Simone de Beryl (fl. early 20th Century), French poses plastique and dancer
(photo: unknown, circa 1915)

Orpheum, Winnipeg, week beginning Monday, 8 April, 1912
‘The ladies hold sway at the Orpheum this week. Three of the best acts, including the headliner, are presented by talented and charming daughters of Eve. In one of these acts no less than six women are engaged. In all the other acts but two success is largely dependent on the female portion of the cast. One mere man essays the task of pleasing the audience without any help from the weaker vessels, and it must be said that under the circumstances he succeeds fairly well.
‘Mlle. Simon de Beryl, a Parisian actress, presents an elaborate posing act. Her subjects are artistic, and her postures the essence of grace. It is a very charming act and its beauty if enhances by the admirable lighting effects which give each pose a setting at once distinctive and pleasing. Another daughter of the gay French capital, Mlle. Camille Ober, charms with her beautiful soprano solos. She has a voice of rare quality, and sings with dramatic force which is characteristic of the Parisian concert halls. Her forte is in taking high notes. The six Kirksmith Sisters are all musicians, and each and every one scored heavily with the audience. Some excel as vocalists and some as instrumentalists, and their combined efforts are something unusually good in the way of entertainment. To many it was the gem act of the evening.’
(Manitoba Free Press, Winnipeg, Canada, Tuesday, 9 April 1912, p. 8b)

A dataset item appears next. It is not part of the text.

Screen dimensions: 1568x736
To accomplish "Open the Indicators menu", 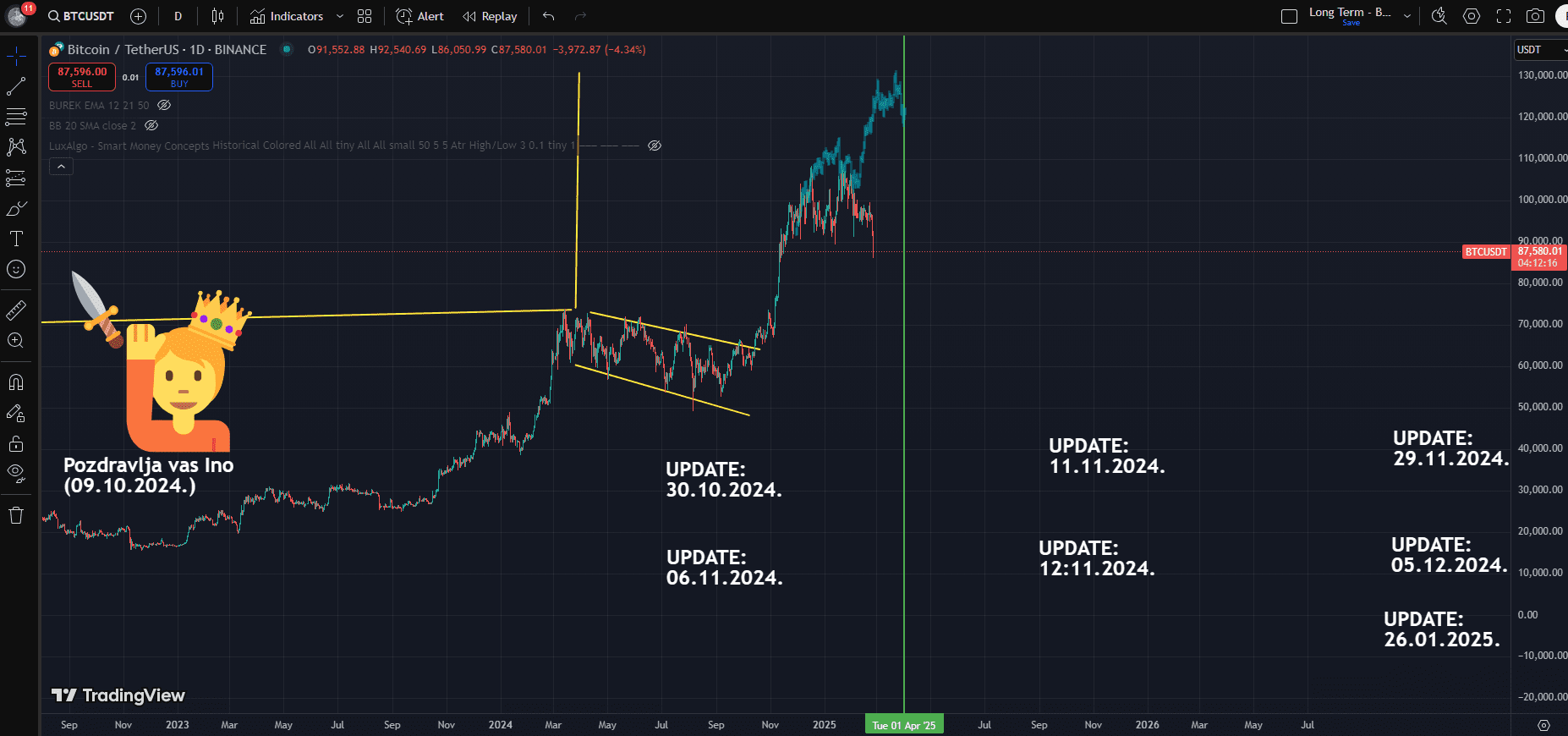I will (288, 16).
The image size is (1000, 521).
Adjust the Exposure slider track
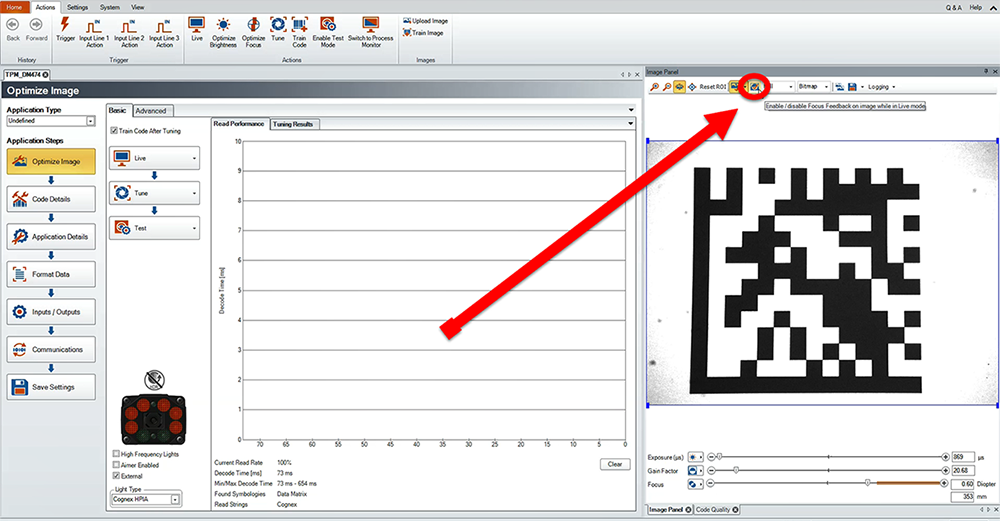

Hammerstein’s Roof Garden, New York, Monday, 1 June 1914
‘Reconstructed in many particulars, Hammerstein’s Roof Garden will open its sixteenth season tomorrow night. In the rôles of Adam and Eve, Emile Agoust and Simone de Beryl will appear in a new dance called ”The Temptation of Adam and Eve.” The scene is laid in the Garden of Eden and the story of the dance is worked around the incident of the forbidden fruit. An unseen chorus of twenty voices and an augmented orchestra to play special music by Doreé are promised.’